Чем звезды обязаны ночи
Держась в тени, Пейо поддерживает меня, не отставая ни на шаг. Мы вместе играем в четыре руки чарующую партитуру. В его глазах вновь разгорается огонек. Три дня и три ночи мы позволяем чувствам вести нас куда угодно. Ноги крепко стоят на земле, но голова витает среди звезд, и ничто больше не имеет значения, кроме историй, что рассказывают нам наши тарелки. Я готовлю, повинуясь инстинкту, и мне никогда еще не было так хорошо. В уюте ресторана ко мне возвращается вкус к жизни.
На рассвете четвертого дня, в изнеможении откинувшись на креслах в столовой, мы смотрим, как над горами медленно поднимается солнце. Измученные. Довольные. Перед нами остатки молочного пиренейского ягненка в йогуртовом майонезе с эспелетским перцем и травами на подложке.

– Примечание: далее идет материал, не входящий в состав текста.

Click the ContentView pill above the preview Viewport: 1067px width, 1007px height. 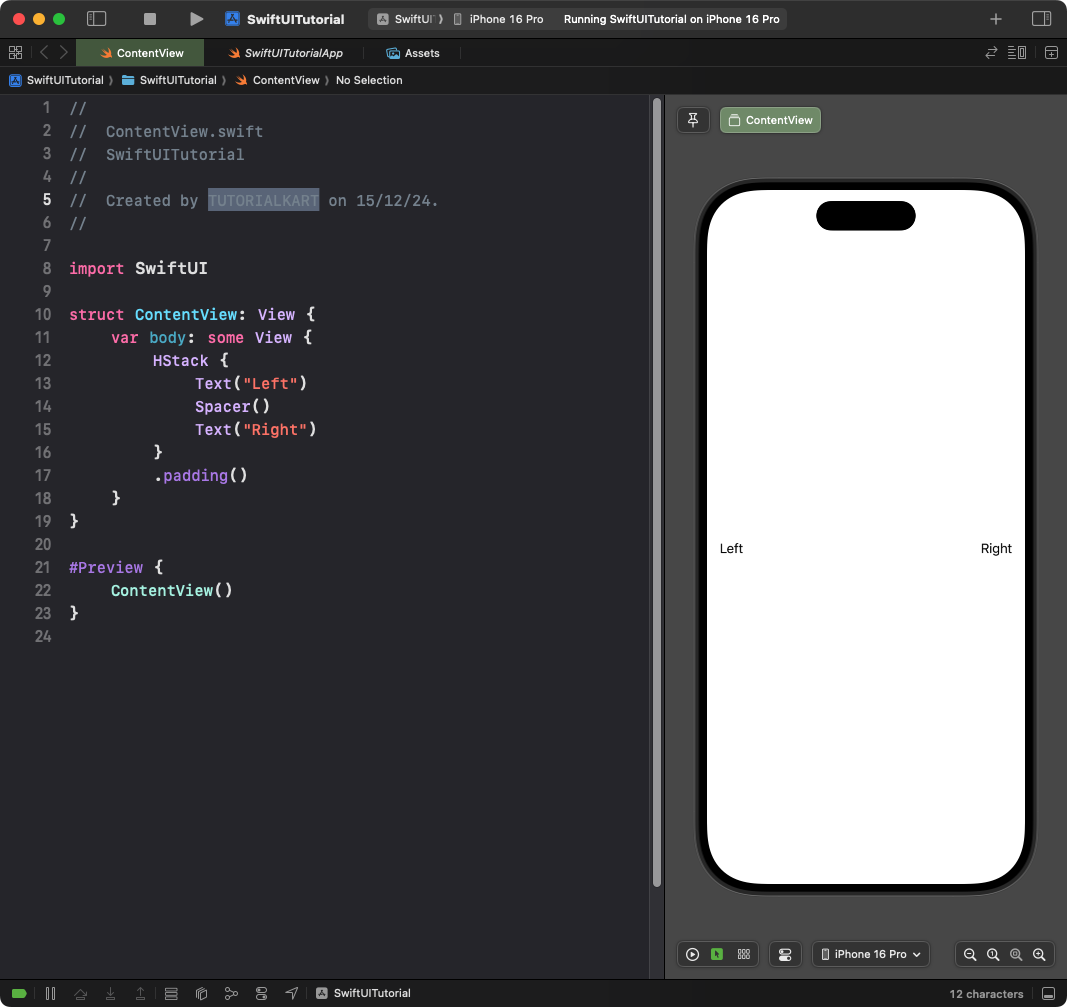coord(770,119)
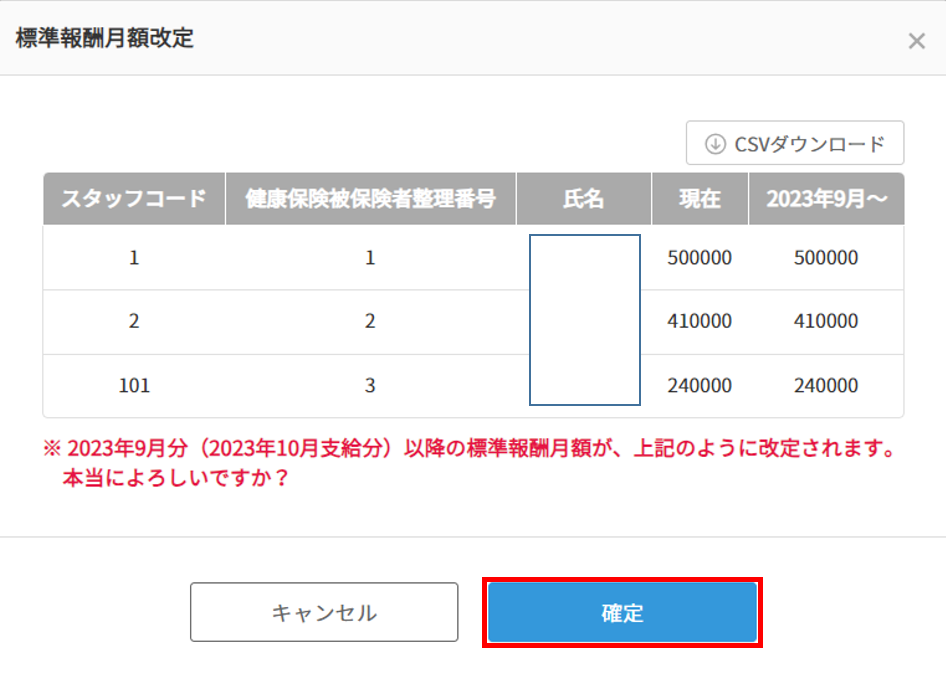Click the 健康保険被保険者整理番号 column header
This screenshot has width=946, height=684.
370,198
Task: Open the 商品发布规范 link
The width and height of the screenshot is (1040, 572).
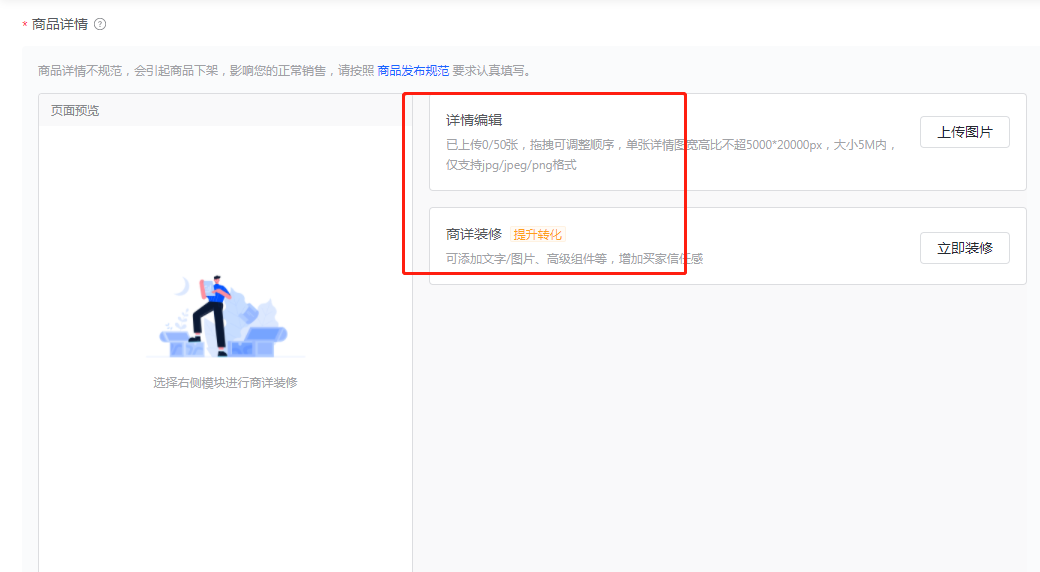Action: coord(413,71)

– Лиз Клермон, знакомство с вами – честь для меня.
В его голосе звучит почти неприкрытая признательность.
– Должна ответить комплиментом на комплимент, шеф Мендоза.
Он собирает пальцем остатки соуса и отправляет их в рот, прежде чем покачать головой.
– Осталось только выбрать, что будет в меню, – бросает он.
Я включаю радио. Комнату заполняет джазовая мелодия. В голове у меня куча идей, рецептов, вкусов. И никакого желания выбирать. Меню будет меняться в зависимости от поставок. От времени года. От нашего желания.
Я встаю и беру грифельную доску. Под словом «Меню» пишу мелом: «Сами увидите».
Пейо аплодирует.
– А самая лучшая новость, – говорю я, – это то, что обслуживанием тоже придется заняться нам.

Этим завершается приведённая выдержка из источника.